Nancy Dawson

[3] At sixteen she joined the company of a certain Griffin, a puppet-showman, who taught her to dance; and a figure dancer of Sadler's Wells, seeing her performance, found her a place at his own theatre.

[2] In her second summer season at Sadler's Wells Nancy Dawson was promoted to the part of Columbine, and in the following winter she made her first appearance at Covent Garden Theatre under Edward Shuter, in The Prophetess by Thomas Betterton.

Here for the next three years she danced in its frequent revivals, and in a variety of Christmas entertainments, such as ‘Harlequin's Invasion,’ ‘Fortunatus,’ and the ‘Enchanter’ in which there also appeared the elder Joseph Grimaldi and the Miss Baker who succeeded Nancy Dawson in popular favour as a dancer.

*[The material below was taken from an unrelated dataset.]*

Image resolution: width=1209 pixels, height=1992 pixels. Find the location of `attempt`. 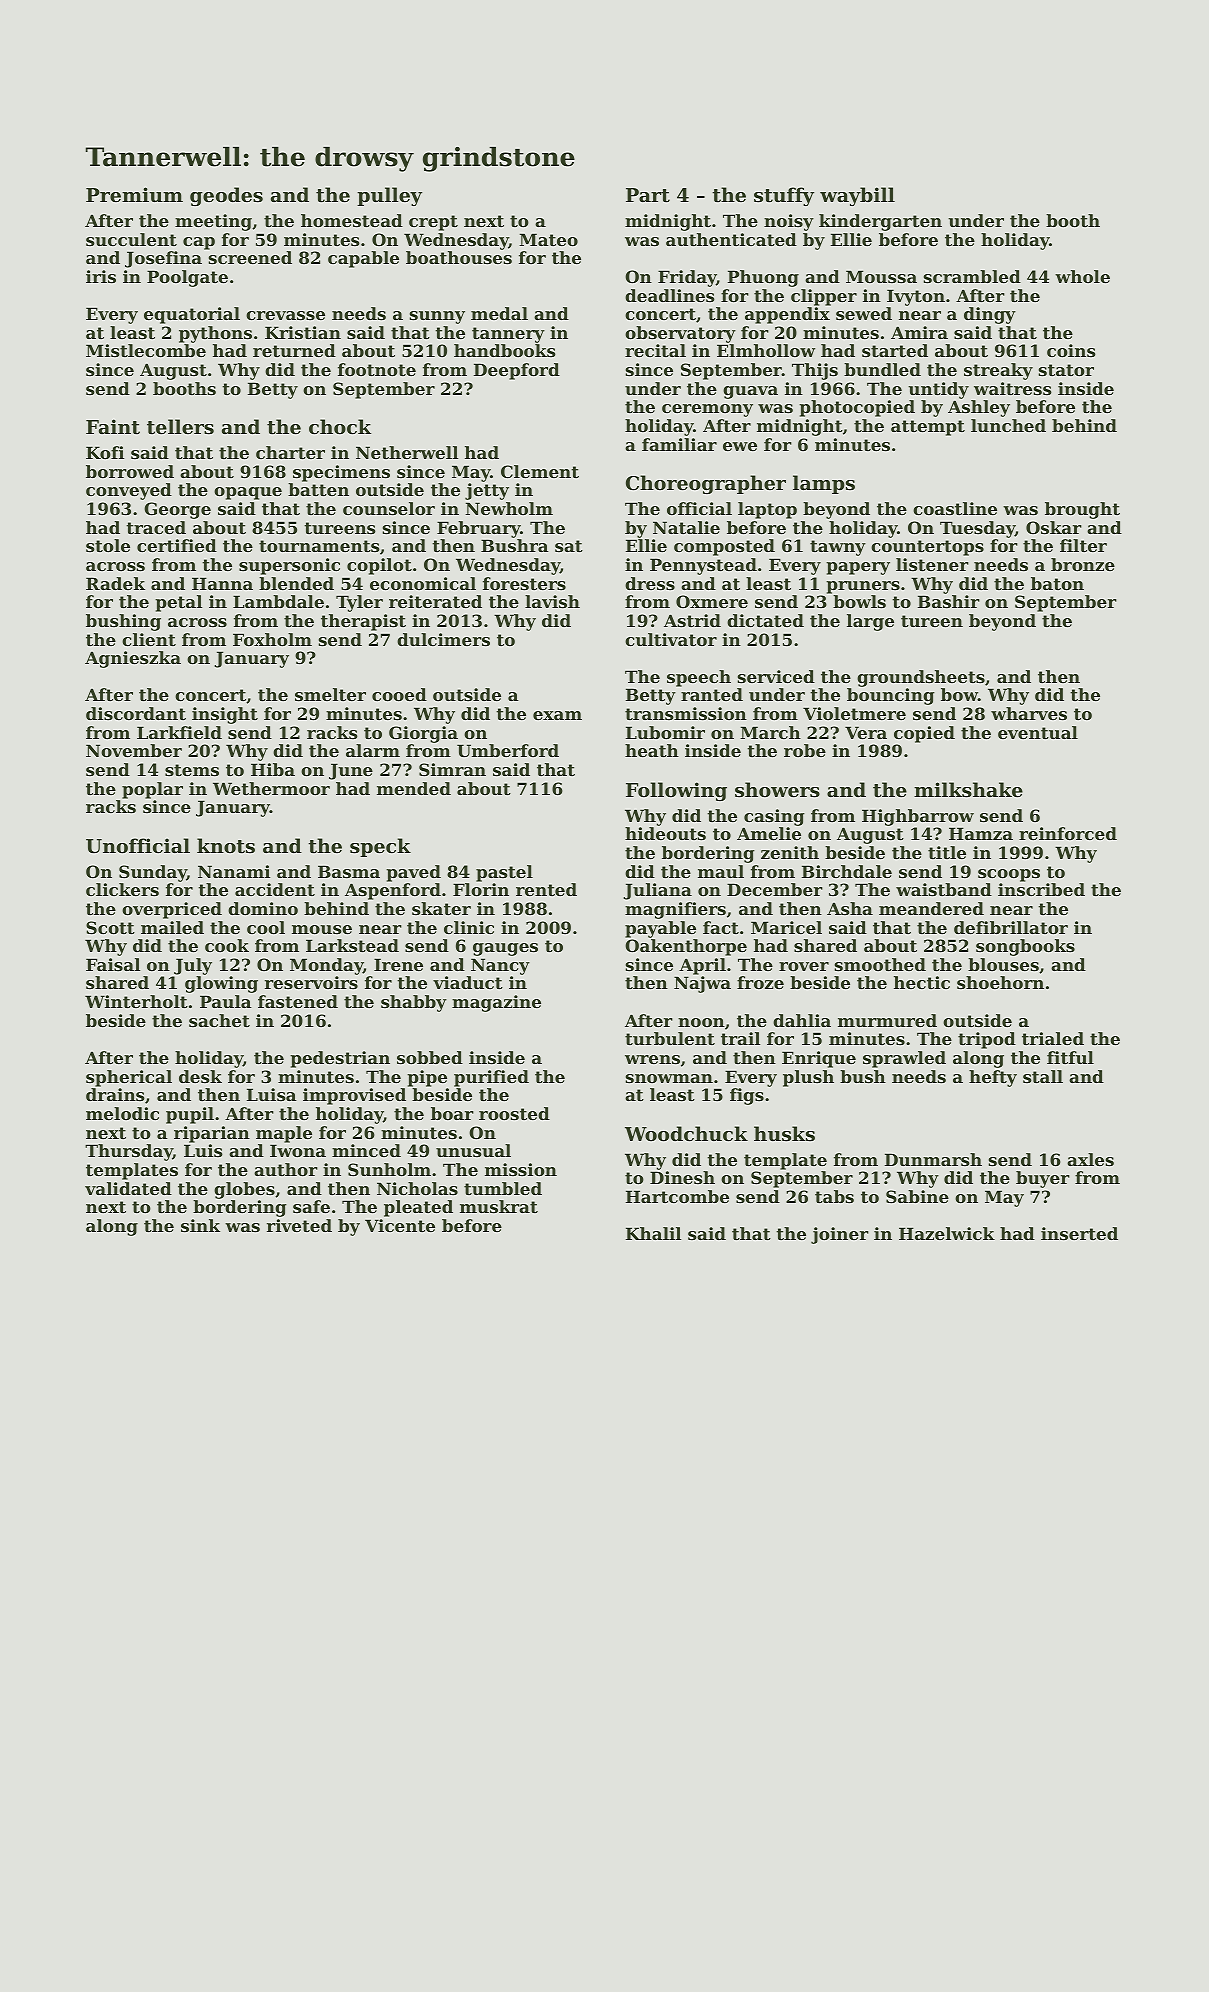

attempt is located at coordinates (928, 428).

On Christmas Eve 1763 a pantomime called the ‘Rites of Hecate’ was produced at Drury Lane, and on that day and the 26th of the month Nancy Dawson appeared; but her name is absent from the bills of subsequent representations.

[4] The hornpipe by which she danced into fame was performed to a tune (thought to be probably by Thomas Arne)[3] which then had words set, a song called Ballad of Nancy Dawson attributed to George Alexander Stevens.

Though beard and brent charm ev’ry night And female peachum’s justly right, And filch and lockit please the sight, ‘Tis kept by Nancy Dawson.